Step 6: Generation

The final station is the picker — it looks at all the probability meters and selects the winner. This is where the factory produces its output.
We now have probabilities for every word. How do we pick the final answer? There are a few strategies:
Strategy 1: Greedy (pick the highest)
The simplest approach: always pick the word with the highest probability.
"five" → 94.2% ← Pick this one!
"four" → 2.1%
"six" → 1.8%
...
Output: "five"This is called greedy decoding. It's deterministic—the same input always gives the same output. Perfect for math where there's only one right answer.
Strategy 2: Sampling (add randomness)
Instead of always picking the top word, we randomly choose based on the probabilities. Higher probability = more likely to be chosen, but not guaranteed.
Run 1: "five" (94.2% chance → picked!)
Run 2: "five" (94.2% chance → picked!)
Run 3: "four" (2.1% chance → lucky pick!)
Run 4: "five" (94.2% chance → picked!)This adds variety. When writing a story, you don't want the same words every time. Sampling makes the model more creative.
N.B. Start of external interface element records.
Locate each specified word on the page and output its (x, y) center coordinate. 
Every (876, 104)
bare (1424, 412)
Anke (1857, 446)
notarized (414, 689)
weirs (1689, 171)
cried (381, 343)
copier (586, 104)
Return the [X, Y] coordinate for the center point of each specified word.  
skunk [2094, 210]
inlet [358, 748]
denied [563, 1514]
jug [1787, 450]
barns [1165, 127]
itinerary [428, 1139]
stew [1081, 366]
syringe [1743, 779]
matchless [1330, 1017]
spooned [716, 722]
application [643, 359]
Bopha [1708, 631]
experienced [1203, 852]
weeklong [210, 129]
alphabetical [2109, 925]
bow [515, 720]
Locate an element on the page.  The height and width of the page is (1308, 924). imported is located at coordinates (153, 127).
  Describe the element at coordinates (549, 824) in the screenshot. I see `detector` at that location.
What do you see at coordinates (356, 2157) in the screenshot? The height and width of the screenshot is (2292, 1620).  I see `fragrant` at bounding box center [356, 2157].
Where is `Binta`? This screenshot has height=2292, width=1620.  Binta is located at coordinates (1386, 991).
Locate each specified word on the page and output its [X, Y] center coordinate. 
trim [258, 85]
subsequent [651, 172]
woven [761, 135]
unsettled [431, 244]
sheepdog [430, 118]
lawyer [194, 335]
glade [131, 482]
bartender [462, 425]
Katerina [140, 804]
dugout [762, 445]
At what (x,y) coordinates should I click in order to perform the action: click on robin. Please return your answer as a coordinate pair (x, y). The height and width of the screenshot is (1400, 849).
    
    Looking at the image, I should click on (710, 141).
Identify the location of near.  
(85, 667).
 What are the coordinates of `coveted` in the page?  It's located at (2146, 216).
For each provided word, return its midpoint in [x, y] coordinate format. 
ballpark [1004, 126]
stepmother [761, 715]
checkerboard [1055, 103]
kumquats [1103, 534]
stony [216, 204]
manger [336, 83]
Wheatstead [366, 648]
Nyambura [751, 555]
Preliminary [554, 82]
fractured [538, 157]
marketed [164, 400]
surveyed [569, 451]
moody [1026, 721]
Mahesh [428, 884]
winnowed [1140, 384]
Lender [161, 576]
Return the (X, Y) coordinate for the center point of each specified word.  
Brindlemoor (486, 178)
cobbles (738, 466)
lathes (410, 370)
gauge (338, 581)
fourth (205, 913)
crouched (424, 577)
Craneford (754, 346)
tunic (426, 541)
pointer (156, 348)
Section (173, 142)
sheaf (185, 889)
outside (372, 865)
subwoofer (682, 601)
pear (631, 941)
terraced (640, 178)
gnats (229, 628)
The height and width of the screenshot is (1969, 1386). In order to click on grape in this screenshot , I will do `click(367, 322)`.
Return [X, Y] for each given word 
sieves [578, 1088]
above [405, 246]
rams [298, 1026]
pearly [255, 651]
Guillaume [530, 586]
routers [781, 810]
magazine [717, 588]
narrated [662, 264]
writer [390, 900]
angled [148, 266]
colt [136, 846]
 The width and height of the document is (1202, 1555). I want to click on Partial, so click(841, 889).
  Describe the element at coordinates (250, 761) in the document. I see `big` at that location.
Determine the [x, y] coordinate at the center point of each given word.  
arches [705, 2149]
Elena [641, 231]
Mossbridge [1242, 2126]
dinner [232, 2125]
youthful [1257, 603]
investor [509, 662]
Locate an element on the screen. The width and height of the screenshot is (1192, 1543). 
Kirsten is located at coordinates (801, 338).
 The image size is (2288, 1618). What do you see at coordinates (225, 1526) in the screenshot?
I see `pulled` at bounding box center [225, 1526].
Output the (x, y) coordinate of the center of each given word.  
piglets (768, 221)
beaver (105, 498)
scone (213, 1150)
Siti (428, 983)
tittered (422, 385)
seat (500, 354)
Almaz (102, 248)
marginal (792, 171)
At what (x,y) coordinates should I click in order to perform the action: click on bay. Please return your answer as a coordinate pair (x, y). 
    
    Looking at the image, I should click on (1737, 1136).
Strategy 3: Temperature (control randomness)
We can adjust how "confident" the model is using a parameter called temperature:
- Low temperature (0.1): Makes high probabilities even higher. Model becomes very confident, less creative.
- Temperature = 1: Use probabilities as-is.
- High temperature (2.0): Flattens probabilities. Model becomes more random, more creative.
Original: "five" 94.2%, "four" 2.1%, "six" 1.8%
Low temp: "five" 99.9%, "four" 0.05%, "six" 0.03% (almost certain)
High temp: "five" 60%, "four" 15%, "six" 12% (more random)What Do Real Models Use?
| Model/Use Case | Strategy | Why |
|---|---|---|
| ChatGPT (default) | Sampling + Temperature ~0.7 | Balanced creativity and coherence |
| Code generation (Copilot) | Low temperature ~0.2 | Code needs to be precise and correct |
| Creative writing | Higher temperature ~1.0+ | More surprising and varied outputs |
| Math/Reasoning | Greedy or very low temp | Only one right answer |
| Our calculator | Greedy | Math has no room for creativity! |
And that's it! The model outputs "five", and we've successfully computed "two plus three" = "five".